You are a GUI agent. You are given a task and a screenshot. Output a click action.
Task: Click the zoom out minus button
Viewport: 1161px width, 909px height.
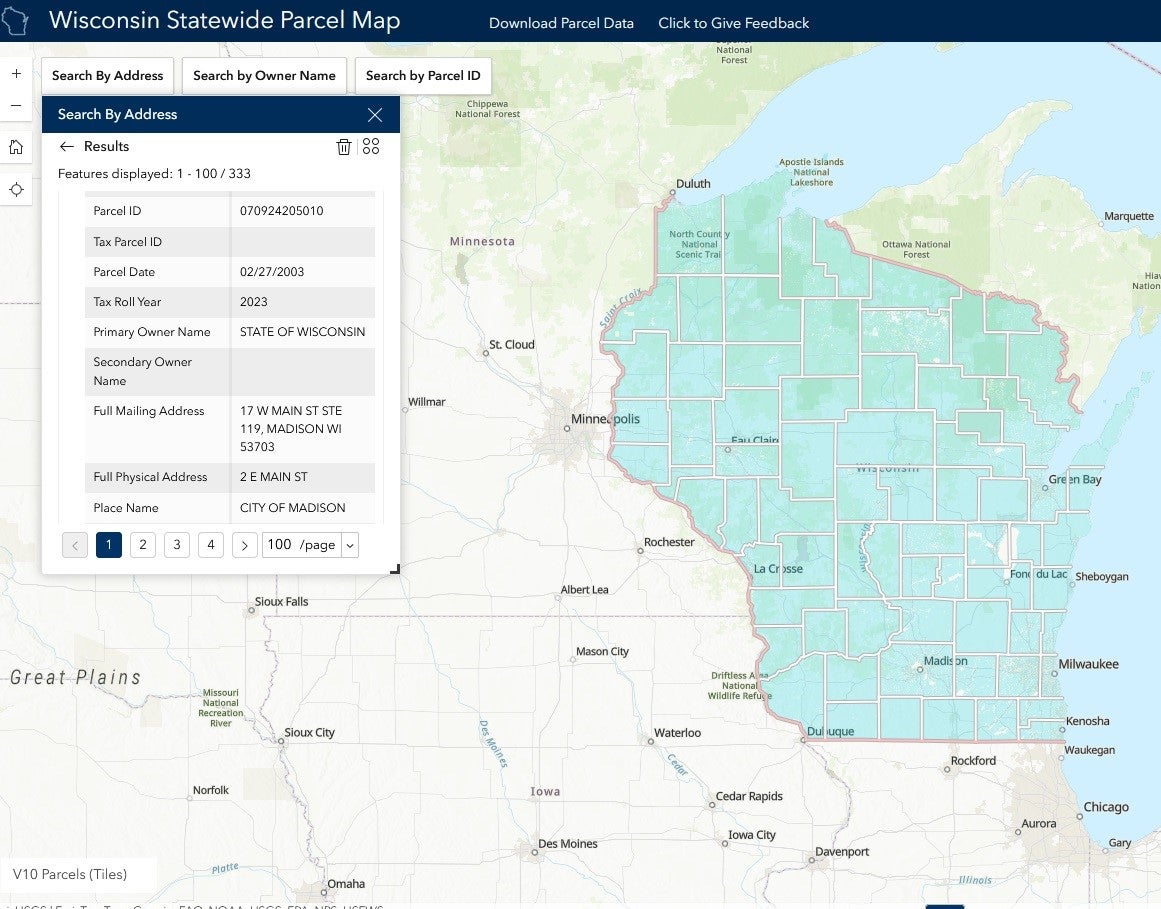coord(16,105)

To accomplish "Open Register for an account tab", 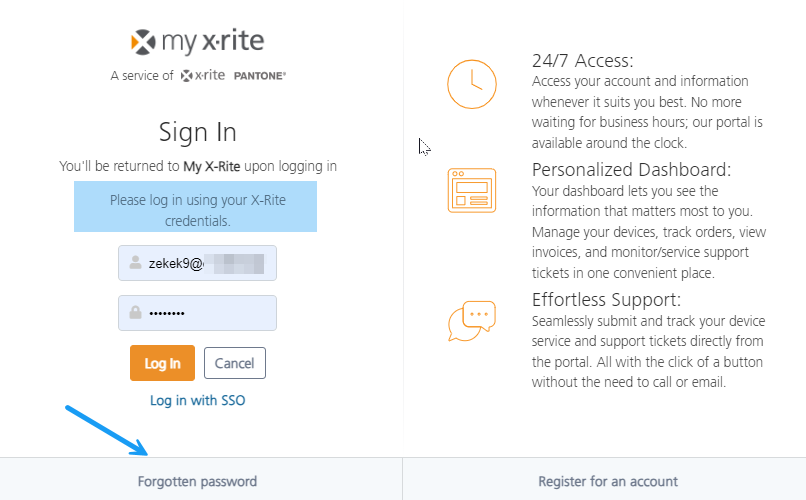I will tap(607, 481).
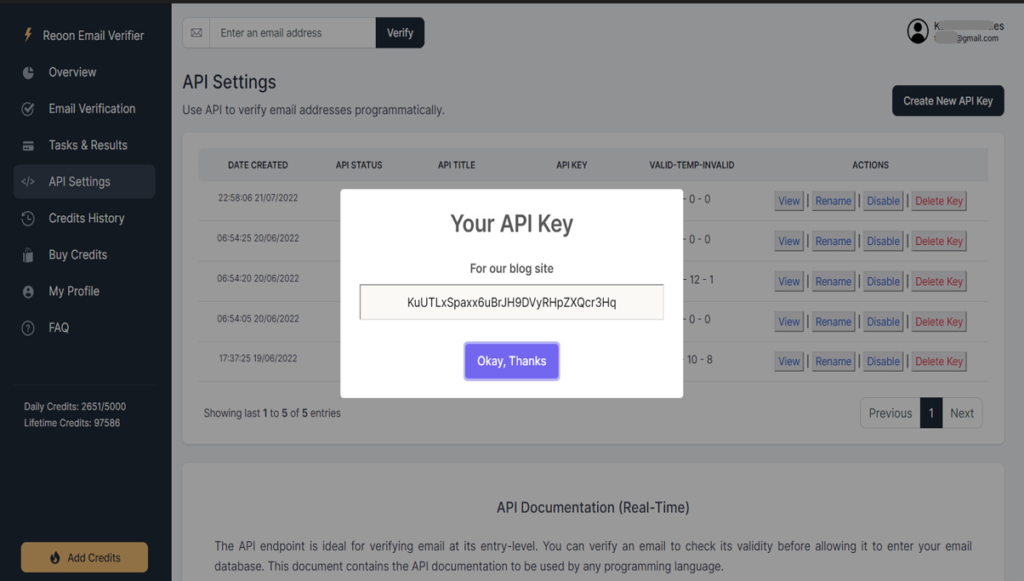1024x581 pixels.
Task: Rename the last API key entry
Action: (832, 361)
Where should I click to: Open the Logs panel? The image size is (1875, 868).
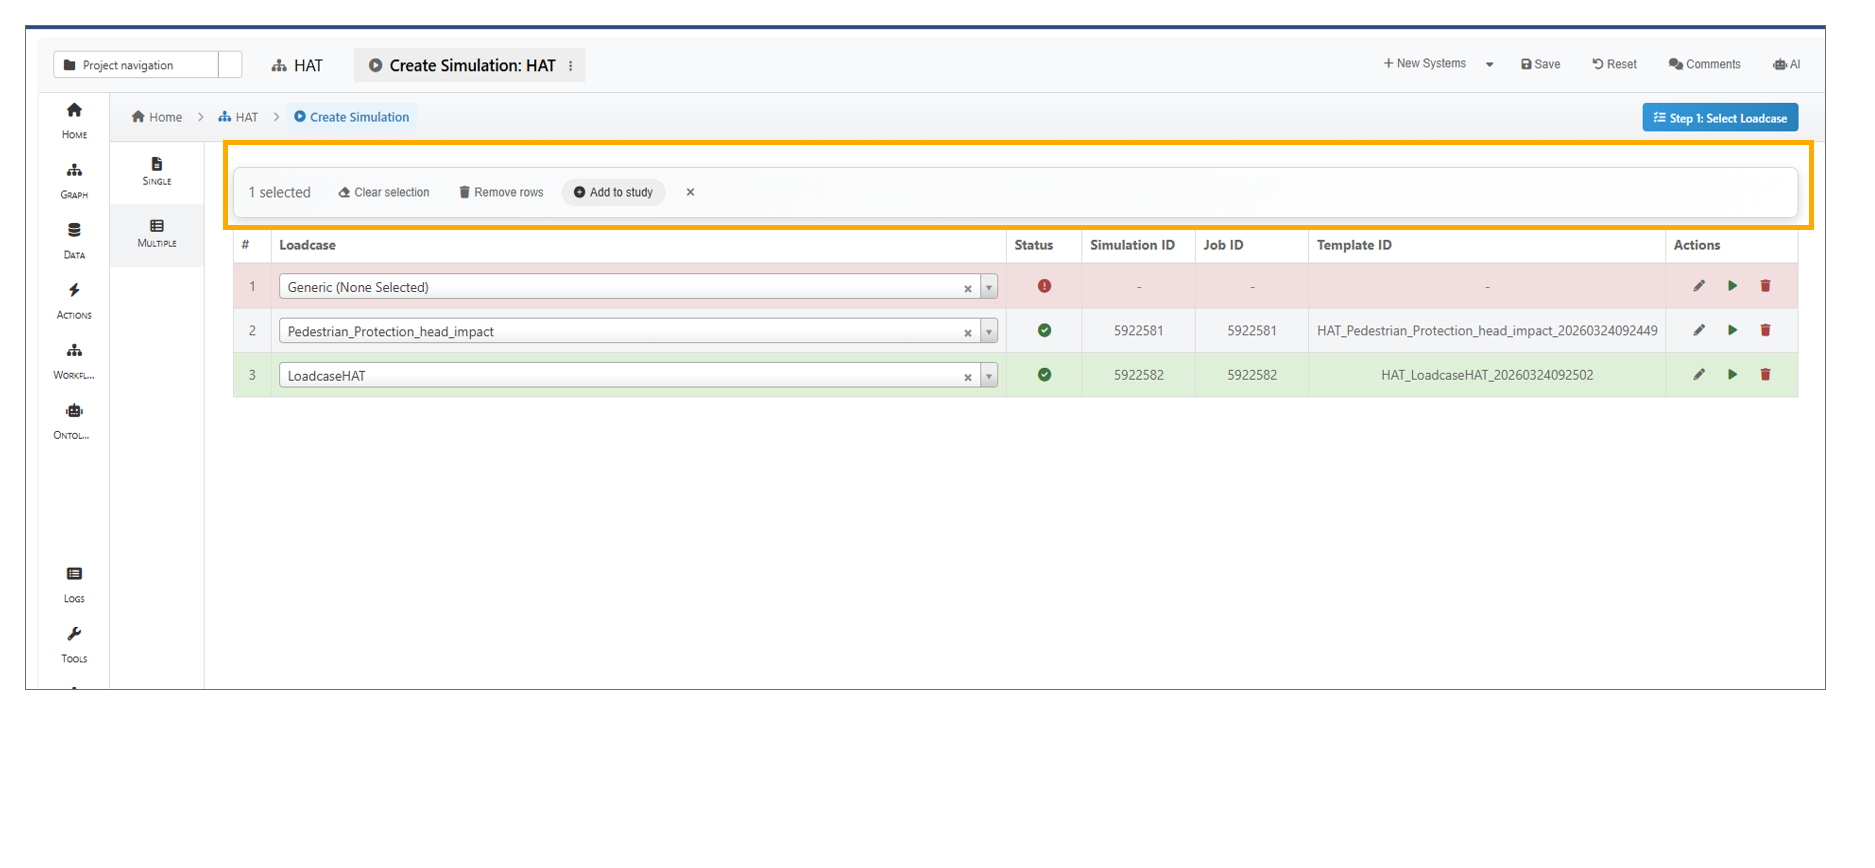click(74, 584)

> **Task to carry out**:
Please turn the material between the line holding "Where should I" and the end of the material, inclusive, into a Markdown table with the columns "Row" and "Line", leaving out blank lines and any pictures.

> **Task result**:
| Row | Line |
|---|---|
| 1 | Where should I click to: Open the Logs panel? The image size is (1875, 868). |
| 2 | click(74, 584) |